(408e) Interspecies Variations in Hemorheology and Hemodynamics

Despite significant changes across species in body mass, lifestyle, and anatomy, the composition of blood generally remains constant. Red blood cells (RBCs), the main constituent in addition to plasma, are a common feature to blood for almost all vertebrates and the characteristic biconcave disc shape is present for almost all mammals. When compared to order of magnitude changes in body mass, the changes in RBC size and volume fraction across species are small and do not show any trend with species. Human blood has been widely studied and is known to exhibit complex flow effects under Poiseuille conditions such as the Fahraeus and Fahraeus-Lindqvist effects, a decrease in the local hematocrit and a decrease in the apparent viscosity, respectively. Rheologically, human blood also demonstrates complex behavior including pseudoplasticity, viscoelasticity, and thixotropy. These effects arise primarily because of the ability of human RBCs to aggregate, at low shear rates and in the presence of plasma proteins, into coin stack structures called rouleaux. Across species, the aggregation of RBCs is not a universal feature, and as a result, the flow properties of blood from different species can vary significantly.

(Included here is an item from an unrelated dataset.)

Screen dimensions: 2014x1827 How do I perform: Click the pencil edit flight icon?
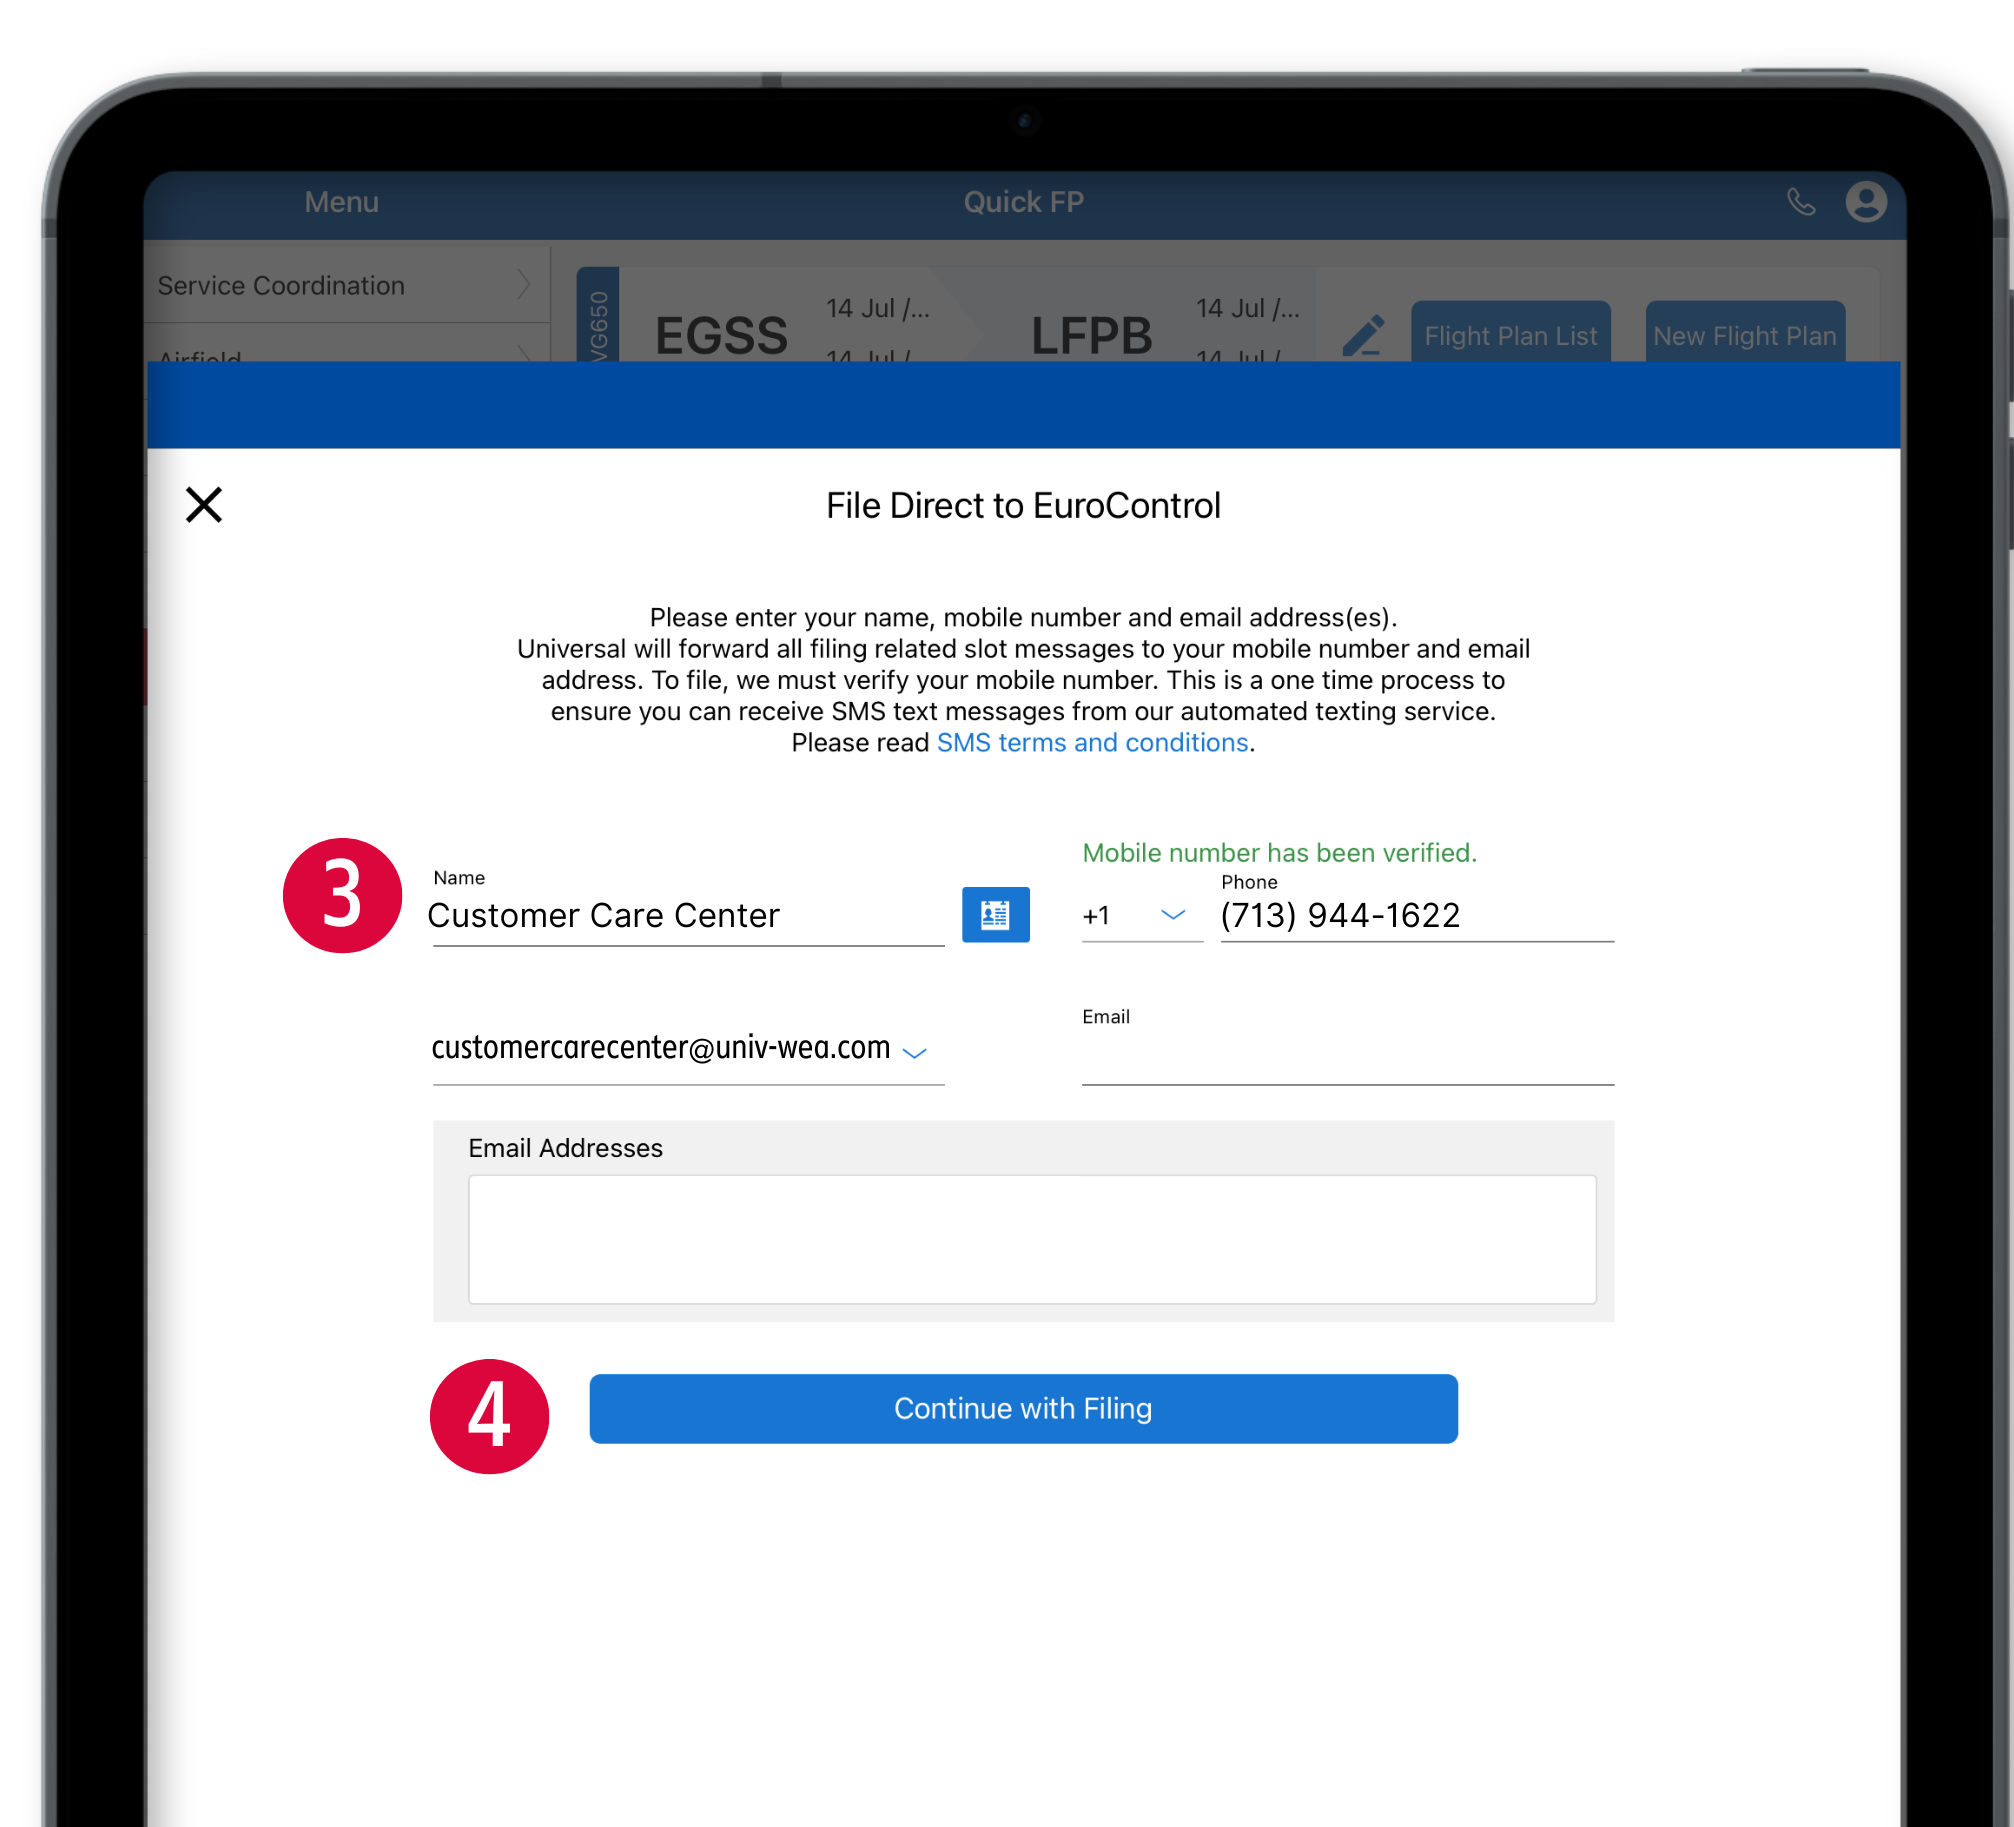1363,336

In this work, we investigate blood from several species using bulk rheology and microfluidics. We present original measurements on blood viscosity from seven different species under both transient and steady conditions. Using the results, we fit a previously developed model for transient human blood rheology [1] to demonstrate the universality of the model in fitting blood rheology across species and to quantify the changes across species through the physically meaningful parameters. Using a microfluidic flow channel, we also track the RBC free layer that develops for blood flow under Poiseuille conditions as a function of hematocrit, flow rate, and aggregation tendency. The results are combined with computational fluid dynamics simulations to infer the pressure drop and the apparent viscosity. This work aims to bring awareness to the changes in the material properties of blood across species and investigate the evolutionary origin for these changes. By doing so, we can learn about the health implications of changes to blood material properties in an effort to establish guidelines for optimal hemodynamic conditions. Additionally, this work is relevant for clinical drug scaleup as various drugs are first tested on animals and often fail when transitioning across species.

[1] Horner J. S., M. J. Armstrong, N. J. Wagner, and A. N. Beris, J. Rheol., 62(2), (2018).